* **Instructions to follow**:
Your task is to repeat the entries exactly from their first line through the line with "Редакция (24, 19)", and to stop there.

[Dataset content]

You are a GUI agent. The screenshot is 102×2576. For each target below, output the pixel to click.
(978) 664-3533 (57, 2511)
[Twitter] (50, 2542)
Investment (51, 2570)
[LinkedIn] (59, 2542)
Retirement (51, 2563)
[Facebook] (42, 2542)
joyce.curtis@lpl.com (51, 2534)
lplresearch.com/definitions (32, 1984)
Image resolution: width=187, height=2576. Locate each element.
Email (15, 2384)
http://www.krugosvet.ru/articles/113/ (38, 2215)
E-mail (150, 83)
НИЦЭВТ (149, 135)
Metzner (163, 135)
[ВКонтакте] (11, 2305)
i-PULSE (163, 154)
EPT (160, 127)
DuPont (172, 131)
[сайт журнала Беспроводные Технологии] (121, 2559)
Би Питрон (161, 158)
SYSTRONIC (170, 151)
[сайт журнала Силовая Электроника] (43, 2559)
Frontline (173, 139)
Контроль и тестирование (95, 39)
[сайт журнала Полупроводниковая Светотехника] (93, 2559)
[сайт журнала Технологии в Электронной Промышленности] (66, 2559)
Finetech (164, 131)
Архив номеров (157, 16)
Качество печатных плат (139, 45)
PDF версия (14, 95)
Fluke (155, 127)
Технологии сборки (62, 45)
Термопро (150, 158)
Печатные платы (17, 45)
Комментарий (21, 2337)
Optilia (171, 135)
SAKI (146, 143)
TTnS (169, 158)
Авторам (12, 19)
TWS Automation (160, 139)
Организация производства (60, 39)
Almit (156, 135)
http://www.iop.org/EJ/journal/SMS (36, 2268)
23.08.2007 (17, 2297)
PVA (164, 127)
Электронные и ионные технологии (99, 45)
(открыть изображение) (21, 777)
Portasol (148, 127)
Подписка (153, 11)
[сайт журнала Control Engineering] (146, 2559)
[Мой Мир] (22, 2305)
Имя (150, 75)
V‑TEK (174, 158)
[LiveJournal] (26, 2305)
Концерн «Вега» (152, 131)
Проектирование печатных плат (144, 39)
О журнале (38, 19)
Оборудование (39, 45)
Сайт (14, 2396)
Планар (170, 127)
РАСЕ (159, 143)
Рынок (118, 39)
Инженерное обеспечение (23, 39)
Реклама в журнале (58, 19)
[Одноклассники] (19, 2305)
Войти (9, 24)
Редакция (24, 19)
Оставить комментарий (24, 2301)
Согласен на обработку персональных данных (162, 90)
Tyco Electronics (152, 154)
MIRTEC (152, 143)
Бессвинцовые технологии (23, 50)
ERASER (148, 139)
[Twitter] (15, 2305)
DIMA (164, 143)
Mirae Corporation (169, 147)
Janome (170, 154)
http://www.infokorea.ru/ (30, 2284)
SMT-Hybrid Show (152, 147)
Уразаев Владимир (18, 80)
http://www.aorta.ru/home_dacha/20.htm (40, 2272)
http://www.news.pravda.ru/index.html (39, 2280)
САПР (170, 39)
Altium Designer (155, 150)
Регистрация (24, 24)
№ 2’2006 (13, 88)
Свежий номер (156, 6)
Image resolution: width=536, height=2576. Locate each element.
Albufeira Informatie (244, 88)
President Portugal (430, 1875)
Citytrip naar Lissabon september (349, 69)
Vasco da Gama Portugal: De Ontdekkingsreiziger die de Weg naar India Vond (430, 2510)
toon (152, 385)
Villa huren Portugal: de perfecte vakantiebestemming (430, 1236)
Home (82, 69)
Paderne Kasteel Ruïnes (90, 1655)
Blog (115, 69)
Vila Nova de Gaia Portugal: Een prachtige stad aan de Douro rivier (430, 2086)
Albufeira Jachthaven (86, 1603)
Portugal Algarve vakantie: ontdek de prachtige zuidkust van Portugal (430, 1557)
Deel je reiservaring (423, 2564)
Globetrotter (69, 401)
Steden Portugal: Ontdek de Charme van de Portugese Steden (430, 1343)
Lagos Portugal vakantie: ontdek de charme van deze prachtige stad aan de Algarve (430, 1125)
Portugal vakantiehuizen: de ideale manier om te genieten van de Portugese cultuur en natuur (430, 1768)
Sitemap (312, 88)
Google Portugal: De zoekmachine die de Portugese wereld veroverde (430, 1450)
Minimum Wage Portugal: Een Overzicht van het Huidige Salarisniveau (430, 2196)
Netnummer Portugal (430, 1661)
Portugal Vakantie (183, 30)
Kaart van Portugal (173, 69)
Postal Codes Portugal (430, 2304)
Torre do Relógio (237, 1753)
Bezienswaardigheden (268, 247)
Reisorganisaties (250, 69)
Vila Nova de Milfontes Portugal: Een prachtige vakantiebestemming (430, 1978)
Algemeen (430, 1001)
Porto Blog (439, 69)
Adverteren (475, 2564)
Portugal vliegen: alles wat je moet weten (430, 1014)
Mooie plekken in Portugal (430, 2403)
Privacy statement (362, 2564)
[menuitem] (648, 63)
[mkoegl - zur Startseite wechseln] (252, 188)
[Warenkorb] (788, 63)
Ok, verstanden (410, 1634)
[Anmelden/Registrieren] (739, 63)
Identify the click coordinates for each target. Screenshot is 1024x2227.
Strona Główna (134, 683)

[/Dataset content]

* **Task answer**:
You are a GUI agent. The screenshot is 102×2576. For each target below, output the pixel to click.
(978) 664-3533 (57, 2511)
[Twitter] (50, 2542)
Investment (51, 2570)
[LinkedIn] (59, 2542)
Retirement (51, 2563)
[Facebook] (42, 2542)
joyce.curtis@lpl.com (51, 2534)
lplresearch.com/definitions (32, 1984)
Image resolution: width=187, height=2576. Locate each element.
Email (15, 2384)
http://www.krugosvet.ru/articles/113/ (38, 2215)
E-mail (150, 83)
НИЦЭВТ (149, 135)
Metzner (163, 135)
[ВКонтакте] (11, 2305)
i-PULSE (163, 154)
EPT (160, 127)
DuPont (172, 131)
[сайт журнала Беспроводные Технологии] (121, 2559)
Би Питрон (161, 158)
SYSTRONIC (170, 151)
[сайт журнала Силовая Электроника] (43, 2559)
Frontline (173, 139)
Контроль и тестирование (95, 39)
[сайт журнала Полупроводниковая Светотехника] (93, 2559)
[сайт журнала Технологии в Электронной Промышленности] (66, 2559)
Finetech (164, 131)
Архив номеров (157, 16)
Качество печатных плат (139, 45)
PDF версия (14, 95)
Fluke (155, 127)
Технологии сборки (62, 45)
Термопро (150, 158)
Печатные платы (17, 45)
Комментарий (21, 2337)
Optilia (171, 135)
SAKI (146, 143)
TTnS (169, 158)
Авторам (12, 19)
TWS Automation (160, 139)
Организация производства (60, 39)
Almit (156, 135)
http://www.iop.org/EJ/journal/SMS (36, 2268)
23.08.2007 (17, 2297)
PVA (164, 127)
Электронные и ионные технологии (99, 45)
(открыть изображение) (21, 777)
Portasol (148, 127)
Подписка (153, 11)
[сайт журнала Control Engineering] (146, 2559)
[Мой Мир] (22, 2305)
Имя (150, 75)
V‑TEK (174, 158)
[LiveJournal] (26, 2305)
Концерн «Вега» (152, 131)
Проектирование печатных плат (144, 39)
О журнале (38, 19)
Оборудование (39, 45)
Сайт (14, 2396)
Планар (170, 127)
РАСЕ (159, 143)
Рынок (118, 39)
Инженерное обеспечение (23, 39)
Реклама в журнале (58, 19)
[Одноклассники] (19, 2305)
Войти (9, 24)
Редакция (24, 19)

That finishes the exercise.